There’s a sweet spot when it comes to rifle scopes that’s occupied by the 1-6x variable power models. The ability to crank the scope down to 1x for quick shots with the ability to still get 6x magnification for medium range shots makes an optic suitable for everything from competition shooting to hunting in most of the country.

Just about every optics maker has a 1-6x scope in their line-up. Trinity Force is a relatively new company looking to take some of that market share with their budget priced version.
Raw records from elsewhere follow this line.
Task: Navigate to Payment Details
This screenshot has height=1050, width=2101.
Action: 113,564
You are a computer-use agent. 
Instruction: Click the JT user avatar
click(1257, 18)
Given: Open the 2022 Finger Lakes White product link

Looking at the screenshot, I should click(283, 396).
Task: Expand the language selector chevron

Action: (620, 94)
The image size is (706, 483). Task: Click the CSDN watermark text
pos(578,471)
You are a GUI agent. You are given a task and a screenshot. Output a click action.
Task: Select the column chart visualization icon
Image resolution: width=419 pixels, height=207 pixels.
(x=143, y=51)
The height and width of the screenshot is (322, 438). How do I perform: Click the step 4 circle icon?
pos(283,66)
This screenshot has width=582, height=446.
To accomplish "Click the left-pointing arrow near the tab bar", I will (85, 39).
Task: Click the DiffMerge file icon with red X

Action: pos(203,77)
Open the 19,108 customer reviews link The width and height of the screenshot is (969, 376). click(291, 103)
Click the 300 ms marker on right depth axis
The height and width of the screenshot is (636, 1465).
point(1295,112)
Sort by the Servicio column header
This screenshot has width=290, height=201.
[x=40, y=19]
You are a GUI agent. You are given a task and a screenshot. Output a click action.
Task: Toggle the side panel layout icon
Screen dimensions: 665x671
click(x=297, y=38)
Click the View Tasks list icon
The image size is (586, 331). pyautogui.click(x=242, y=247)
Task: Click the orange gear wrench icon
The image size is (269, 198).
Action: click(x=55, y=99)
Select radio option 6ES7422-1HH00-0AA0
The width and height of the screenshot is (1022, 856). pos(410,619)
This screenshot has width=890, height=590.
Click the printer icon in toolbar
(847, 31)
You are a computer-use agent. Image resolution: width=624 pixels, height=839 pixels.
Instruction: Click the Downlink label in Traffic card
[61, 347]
On paper the Trinity Force Legacy Optic 1-6×24 scope hits all the requirements. Just like its more expensive cousins, this Chinese manufactured scope has a slim straight-tube body with two adjustment knobs: one for windage and one for elevation. There’s no parallax adjustment knob — the only focus control is the typical eyepiece adjustment ring. That can be annoying when doing long range shooting.

Speaking of those adjustment knobs, they’re calibrated in 1/2 MoA increments. For those unfamiliar with the math, 1/2 MoA is roughly 1/2 inch at 100 yards. If you’re shooting a rifle that on a good day can only do 1 MoA groups that might be fine. It will get you in the ballpark for having your point of impact match up with your point of aim. But for those with more accurate firearms that can put out 1/2 MoA groups with boring rapidity, that’s not enough resolution.  The preferred increment would be 1/4 MoA.

Size of adjustment isn’t the only issue with the Legacy. In order to make these waterproof Trinity Force designed rubber gaskets in the knobs sealing the innards from the elements. But the gaskets not only make it much harder to turn the knobs, the added resistance also makes it possible to set the knobs and have them remain at a position in between the detents. So while you might feel the “click” for a 1/2 MoA adjustment, the knobs aren’t precise enough to give you exactly 1/2 MoA. You may actually get a little more or a little less. That makes the scope much less useful for long range shooting that it otherwise would be.

The overall look and feel of the scope is good. The black anodized body feels and looks like the higher end scopes and the machining of the parts doesn’t raise any concerns. Until you get to the magnification ring.

On just about every other scope I own, the shooter twists the ring clockwise to increase magnification and counter-clockwise to decrease it. That paradigm is flipped on the TF Legacy Optic. Whether that’s a deliberate design choice or just the result of an arbitrary coin toss, I’m not sure, but I had to get used to the change.

Inside the scope is a pretty standard reticle, dubbed the P4 Sniper (spec sheet and instructions here). In short, it’s a straightforward set of crosshairs spaced 5 MoA apart with increasing substention height from 2 MoA to 5 MoA as the substentions get further away from the center. It’s an interesting configuration that seems to work fine from a mathematics point of view.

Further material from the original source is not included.